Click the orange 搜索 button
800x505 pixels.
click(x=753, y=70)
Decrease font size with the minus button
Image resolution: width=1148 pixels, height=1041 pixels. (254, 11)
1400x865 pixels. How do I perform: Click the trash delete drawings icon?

=====

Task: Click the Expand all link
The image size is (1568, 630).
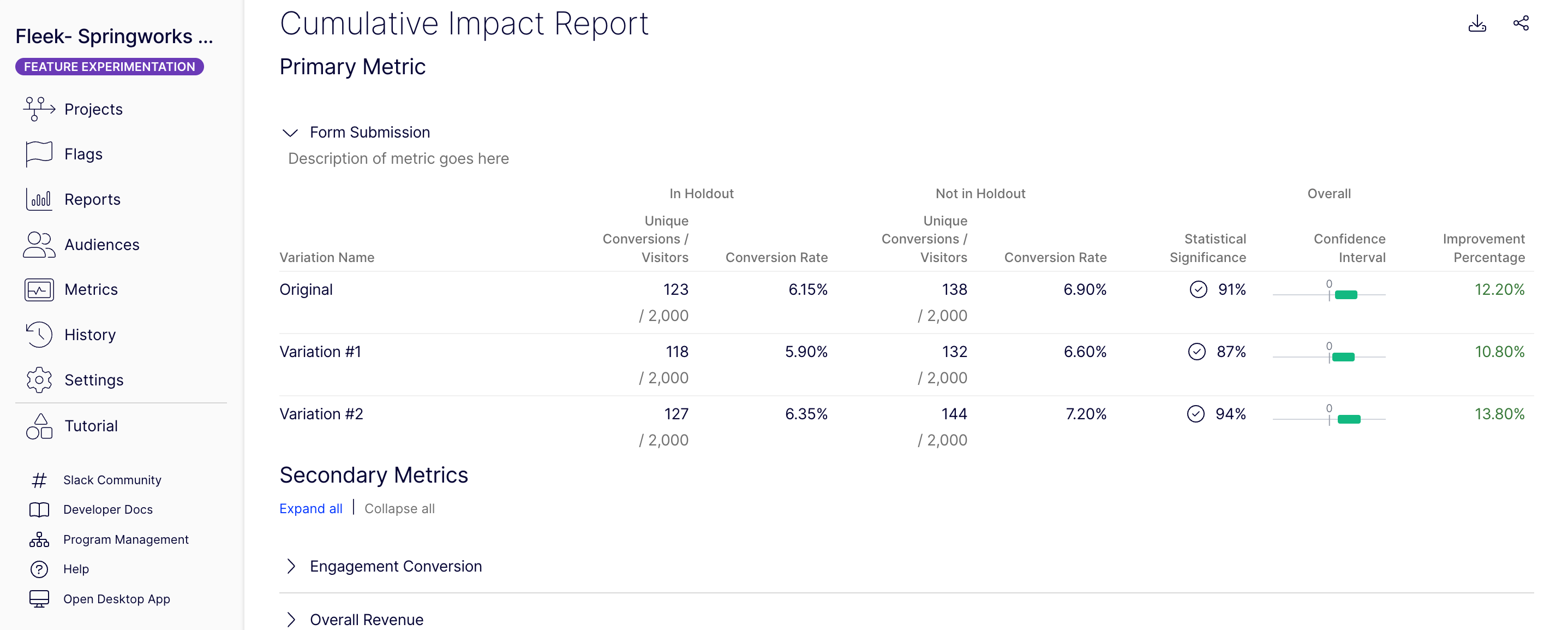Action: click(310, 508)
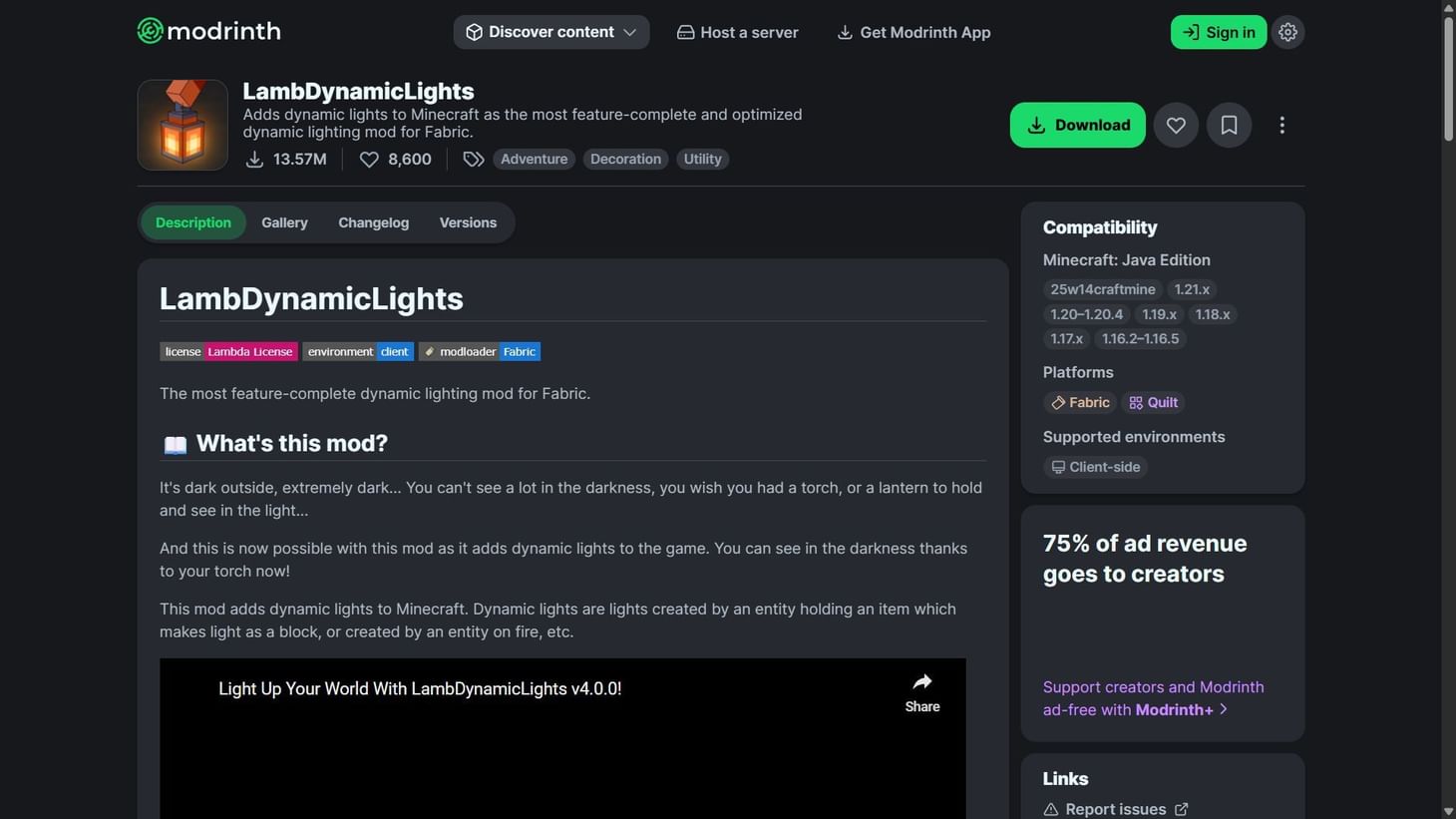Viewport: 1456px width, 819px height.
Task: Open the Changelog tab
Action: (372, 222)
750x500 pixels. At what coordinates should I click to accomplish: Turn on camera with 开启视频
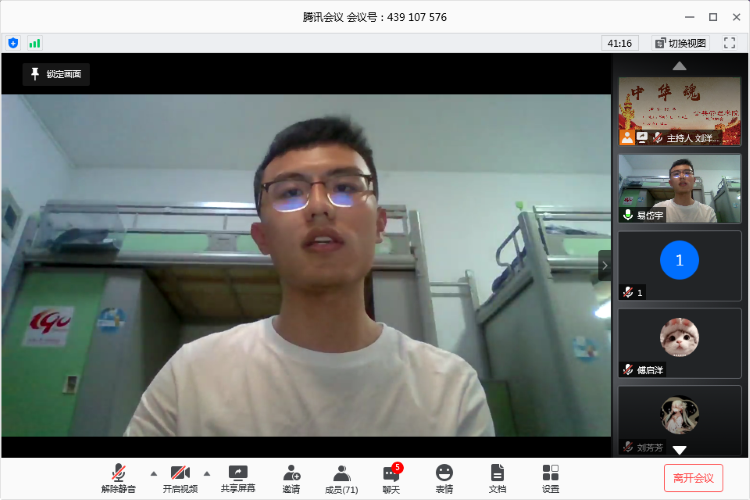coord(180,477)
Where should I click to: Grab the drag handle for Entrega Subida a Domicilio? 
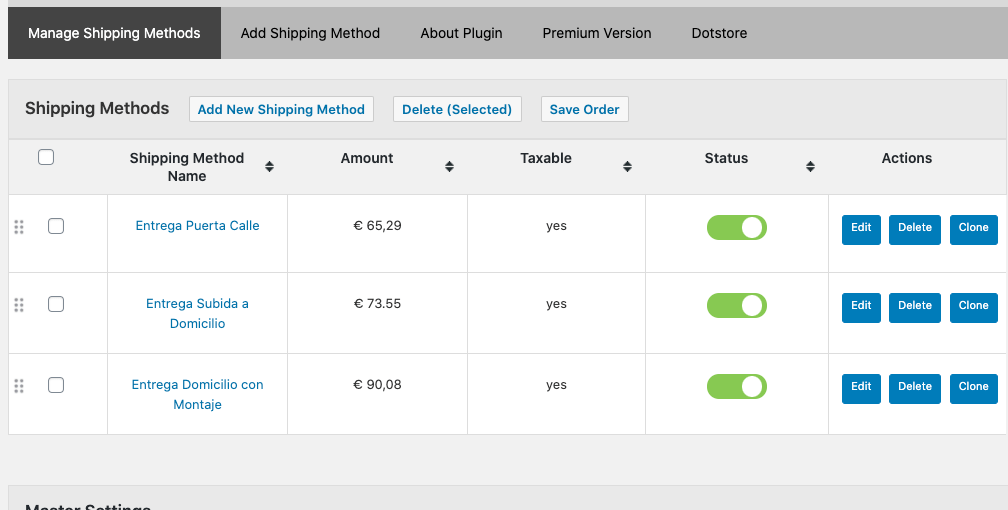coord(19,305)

=====

#### [DIRECTIONS FOR THIS TASK]
From the entries above, extract only the lines running from the one containing "Click the orange 搜索 button" through the one containing "1400x865 pixels. How", inclusive.

#### [RESPONSE TO THIS TASK]
Click the orange 搜索 button
800x505 pixels.
click(x=753, y=70)
Decrease font size with the minus button
Image resolution: width=1148 pixels, height=1041 pixels. (254, 11)
1400x865 pixels. How do I perform: Click the trash delete drawings icon?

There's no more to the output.